### Task brief
Here are some entries. Print them exactly as they are.

### Data provided
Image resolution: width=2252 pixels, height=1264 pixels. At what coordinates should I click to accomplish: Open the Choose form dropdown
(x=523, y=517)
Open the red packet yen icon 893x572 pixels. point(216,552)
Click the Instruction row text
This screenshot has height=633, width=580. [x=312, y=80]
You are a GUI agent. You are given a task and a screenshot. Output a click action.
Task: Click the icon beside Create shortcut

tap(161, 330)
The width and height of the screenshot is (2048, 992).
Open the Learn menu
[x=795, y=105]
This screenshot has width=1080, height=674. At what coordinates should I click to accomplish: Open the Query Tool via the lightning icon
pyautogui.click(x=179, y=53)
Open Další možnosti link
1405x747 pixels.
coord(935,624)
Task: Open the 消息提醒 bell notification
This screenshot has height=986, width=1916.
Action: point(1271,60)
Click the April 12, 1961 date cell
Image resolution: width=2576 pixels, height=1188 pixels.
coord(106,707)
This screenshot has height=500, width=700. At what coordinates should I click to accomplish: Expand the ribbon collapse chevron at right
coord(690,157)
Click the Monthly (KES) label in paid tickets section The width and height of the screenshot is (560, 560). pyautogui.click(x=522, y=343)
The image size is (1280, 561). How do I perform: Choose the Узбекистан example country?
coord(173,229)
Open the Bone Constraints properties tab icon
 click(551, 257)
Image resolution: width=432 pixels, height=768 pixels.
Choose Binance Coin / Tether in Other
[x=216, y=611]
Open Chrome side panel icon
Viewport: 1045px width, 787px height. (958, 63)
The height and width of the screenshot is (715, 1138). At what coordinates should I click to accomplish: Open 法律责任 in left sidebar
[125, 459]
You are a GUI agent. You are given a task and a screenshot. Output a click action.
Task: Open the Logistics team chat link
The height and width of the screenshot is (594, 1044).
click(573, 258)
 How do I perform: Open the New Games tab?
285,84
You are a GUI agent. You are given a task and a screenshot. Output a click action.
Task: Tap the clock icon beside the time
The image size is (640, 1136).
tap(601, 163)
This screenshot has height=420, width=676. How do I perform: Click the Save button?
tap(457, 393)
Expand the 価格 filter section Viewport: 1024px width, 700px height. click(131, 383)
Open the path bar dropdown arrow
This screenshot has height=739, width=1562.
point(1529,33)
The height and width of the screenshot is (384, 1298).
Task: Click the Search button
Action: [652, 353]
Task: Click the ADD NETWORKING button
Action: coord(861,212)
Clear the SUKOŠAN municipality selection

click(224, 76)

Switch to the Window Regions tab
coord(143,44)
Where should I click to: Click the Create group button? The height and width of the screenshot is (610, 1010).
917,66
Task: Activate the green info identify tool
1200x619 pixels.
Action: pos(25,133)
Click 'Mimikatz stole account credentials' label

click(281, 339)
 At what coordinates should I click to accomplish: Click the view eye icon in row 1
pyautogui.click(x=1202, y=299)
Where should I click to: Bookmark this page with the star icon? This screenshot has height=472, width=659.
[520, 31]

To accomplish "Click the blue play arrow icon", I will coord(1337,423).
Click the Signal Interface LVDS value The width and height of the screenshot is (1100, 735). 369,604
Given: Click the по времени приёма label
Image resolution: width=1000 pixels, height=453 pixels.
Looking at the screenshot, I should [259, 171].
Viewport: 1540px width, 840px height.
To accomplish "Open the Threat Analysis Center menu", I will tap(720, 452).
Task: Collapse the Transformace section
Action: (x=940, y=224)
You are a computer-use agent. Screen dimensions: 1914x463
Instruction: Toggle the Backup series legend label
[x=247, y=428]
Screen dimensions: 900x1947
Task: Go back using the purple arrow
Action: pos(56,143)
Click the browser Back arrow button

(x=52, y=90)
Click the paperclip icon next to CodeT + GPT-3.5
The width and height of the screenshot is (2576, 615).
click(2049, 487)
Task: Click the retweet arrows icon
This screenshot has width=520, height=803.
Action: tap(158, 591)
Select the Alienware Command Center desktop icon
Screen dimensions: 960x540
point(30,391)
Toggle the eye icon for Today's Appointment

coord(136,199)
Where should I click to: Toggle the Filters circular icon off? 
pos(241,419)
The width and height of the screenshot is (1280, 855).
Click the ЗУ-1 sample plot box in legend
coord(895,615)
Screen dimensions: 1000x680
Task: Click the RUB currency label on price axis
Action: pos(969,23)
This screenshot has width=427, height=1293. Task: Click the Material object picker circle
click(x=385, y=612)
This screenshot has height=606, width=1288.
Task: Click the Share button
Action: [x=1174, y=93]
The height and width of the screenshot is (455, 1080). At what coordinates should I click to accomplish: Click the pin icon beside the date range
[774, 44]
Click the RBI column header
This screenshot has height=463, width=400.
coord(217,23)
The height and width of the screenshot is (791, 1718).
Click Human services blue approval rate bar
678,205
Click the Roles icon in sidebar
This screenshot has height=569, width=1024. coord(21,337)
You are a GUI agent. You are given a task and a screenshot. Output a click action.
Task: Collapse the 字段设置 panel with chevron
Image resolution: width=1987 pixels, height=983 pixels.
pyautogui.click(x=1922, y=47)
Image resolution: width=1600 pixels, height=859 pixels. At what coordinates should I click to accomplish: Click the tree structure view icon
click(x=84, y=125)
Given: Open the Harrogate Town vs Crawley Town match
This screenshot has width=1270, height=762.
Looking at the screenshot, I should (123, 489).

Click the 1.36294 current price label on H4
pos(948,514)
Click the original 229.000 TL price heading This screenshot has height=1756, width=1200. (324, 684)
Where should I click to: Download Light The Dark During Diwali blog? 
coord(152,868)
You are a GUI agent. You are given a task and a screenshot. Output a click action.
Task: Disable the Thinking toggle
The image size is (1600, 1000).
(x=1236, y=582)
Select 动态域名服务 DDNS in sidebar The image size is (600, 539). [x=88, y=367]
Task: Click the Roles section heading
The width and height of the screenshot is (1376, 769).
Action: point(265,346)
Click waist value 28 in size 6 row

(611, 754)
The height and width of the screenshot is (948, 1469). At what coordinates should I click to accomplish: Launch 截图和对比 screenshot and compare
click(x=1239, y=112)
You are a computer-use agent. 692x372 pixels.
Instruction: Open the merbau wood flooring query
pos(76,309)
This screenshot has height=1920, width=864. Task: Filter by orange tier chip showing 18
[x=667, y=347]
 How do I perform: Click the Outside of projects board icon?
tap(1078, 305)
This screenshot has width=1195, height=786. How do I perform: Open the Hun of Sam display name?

### Output for this task
Image resolution: width=2252 pixels, height=1264 pixels. At what coordinates should I click to accomplish: Open the Choose form dropdown
(x=523, y=517)
Open the red packet yen icon 893x572 pixels. point(216,552)
Click the Instruction row text
This screenshot has height=633, width=580. [x=312, y=80]
You are a GUI agent. You are given a task and a screenshot. Output a click action.
Task: Click the icon beside Create shortcut

tap(161, 330)
The width and height of the screenshot is (2048, 992).
Open the Learn menu
[x=795, y=105]
This screenshot has width=1080, height=674. At what coordinates should I click to accomplish: Open the Query Tool via the lightning icon
pyautogui.click(x=179, y=53)
Open Další možnosti link
1405x747 pixels.
coord(935,624)
Task: Open the 消息提醒 bell notification
This screenshot has height=986, width=1916.
Action: point(1271,60)
Click the April 12, 1961 date cell
Image resolution: width=2576 pixels, height=1188 pixels.
coord(106,707)
This screenshot has height=500, width=700. At what coordinates should I click to accomplish: Expand the ribbon collapse chevron at right
coord(690,157)
Click the Monthly (KES) label in paid tickets section The width and height of the screenshot is (560, 560). pyautogui.click(x=522, y=343)
The image size is (1280, 561). How do I perform: Choose the Узбекистан example country?
coord(173,229)
Open the Bone Constraints properties tab icon
 click(551, 257)
Image resolution: width=432 pixels, height=768 pixels.
Choose Binance Coin / Tether in Other
[x=216, y=611]
Open Chrome side panel icon
Viewport: 1045px width, 787px height. (958, 63)
The height and width of the screenshot is (715, 1138). At what coordinates should I click to accomplish: Open 法律责任 in left sidebar
[125, 459]
You are a GUI agent. You are given a task and a screenshot. Output a click action.
Task: Open the Logistics team chat link
The height and width of the screenshot is (594, 1044).
click(573, 258)
 How do I perform: Open the New Games tab?
285,84
You are a GUI agent. You are given a task and a screenshot. Output a click action.
Task: Tap the clock icon beside the time
The image size is (640, 1136).
tap(601, 163)
This screenshot has height=420, width=676. How do I perform: Click the Save button?
tap(457, 393)
Expand the 価格 filter section Viewport: 1024px width, 700px height. click(131, 383)
Open the path bar dropdown arrow
This screenshot has height=739, width=1562.
point(1529,33)
The height and width of the screenshot is (384, 1298).
Task: Click the Search button
Action: [652, 353]
Task: Click the ADD NETWORKING button
Action: coord(861,212)
Clear the SUKOŠAN municipality selection

click(224, 76)

Switch to the Window Regions tab
coord(143,44)
Where should I click to: Click the Create group button? The height and width of the screenshot is (610, 1010).
917,66
Task: Activate the green info identify tool
1200x619 pixels.
Action: pos(25,133)
Click 'Mimikatz stole account credentials' label

click(281, 339)
 At what coordinates should I click to accomplish: Click the view eye icon in row 1
pyautogui.click(x=1202, y=299)
Where should I click to: Bookmark this page with the star icon? This screenshot has height=472, width=659.
[520, 31]

To accomplish "Click the blue play arrow icon", I will coord(1337,423).
Click the Signal Interface LVDS value The width and height of the screenshot is (1100, 735). 369,604
Given: Click the по времени приёма label
Image resolution: width=1000 pixels, height=453 pixels.
Looking at the screenshot, I should [259, 171].
Viewport: 1540px width, 840px height.
To accomplish "Open the Threat Analysis Center menu", I will tap(720, 452).
Task: Collapse the Transformace section
Action: (x=940, y=224)
You are a computer-use agent. Screen dimensions: 1914x463
Instruction: Toggle the Backup series legend label
[x=247, y=428]
Screen dimensions: 900x1947
Task: Go back using the purple arrow
Action: pos(56,143)
Click the browser Back arrow button

(x=52, y=90)
Click the paperclip icon next to CodeT + GPT-3.5
The width and height of the screenshot is (2576, 615).
click(2049, 487)
Task: Click the retweet arrows icon
This screenshot has width=520, height=803.
Action: tap(158, 591)
Select the Alienware Command Center desktop icon
Screen dimensions: 960x540
point(30,391)
Toggle the eye icon for Today's Appointment

coord(136,199)
Where should I click to: Toggle the Filters circular icon off? 
pos(241,419)
The width and height of the screenshot is (1280, 855).
Click the ЗУ-1 sample plot box in legend
coord(895,615)
Screen dimensions: 1000x680
Task: Click the RUB currency label on price axis
Action: pos(969,23)
This screenshot has width=427, height=1293. Task: Click the Material object picker circle
click(x=385, y=612)
This screenshot has height=606, width=1288.
Task: Click the Share button
Action: [x=1174, y=93]
The height and width of the screenshot is (455, 1080). At what coordinates should I click to accomplish: Click the pin icon beside the date range
[774, 44]
Click the RBI column header
This screenshot has height=463, width=400.
coord(217,23)
The height and width of the screenshot is (791, 1718).
Click Human services blue approval rate bar
678,205
Click the Roles icon in sidebar
This screenshot has height=569, width=1024. coord(21,337)
You are a GUI agent. You are given a task and a screenshot. Output a click action.
Task: Collapse the 字段设置 panel with chevron
Image resolution: width=1987 pixels, height=983 pixels.
pyautogui.click(x=1922, y=47)
Image resolution: width=1600 pixels, height=859 pixels. At what coordinates should I click to accomplish: Click the tree structure view icon
click(x=84, y=125)
Given: Open the Harrogate Town vs Crawley Town match
This screenshot has width=1270, height=762.
Looking at the screenshot, I should (123, 489).

Click the 1.36294 current price label on H4
pos(948,514)
Click the original 229.000 TL price heading This screenshot has height=1756, width=1200. (324, 684)
Where should I click to: Download Light The Dark During Diwali blog? 
coord(152,868)
You are a GUI agent. You are given a task and a screenshot. Output a click action.
Task: Disable the Thinking toggle
The image size is (1600, 1000).
(x=1236, y=582)
Select 动态域名服务 DDNS in sidebar The image size is (600, 539). [x=88, y=367]
Task: Click the Roles section heading
The width and height of the screenshot is (1376, 769).
Action: point(265,346)
Click waist value 28 in size 6 row

(611, 754)
The height and width of the screenshot is (948, 1469). At what coordinates should I click to accomplish: Launch 截图和对比 screenshot and compare
click(x=1239, y=112)
You are a computer-use agent. 692x372 pixels.
Instruction: Open the merbau wood flooring query
pos(76,309)
This screenshot has height=1920, width=864. Task: Filter by orange tier chip showing 18
[x=667, y=347]
 How do I perform: Click the Outside of projects board icon?
tap(1078, 305)
This screenshot has width=1195, height=786. How do I perform: Open the Hun of Sam display name?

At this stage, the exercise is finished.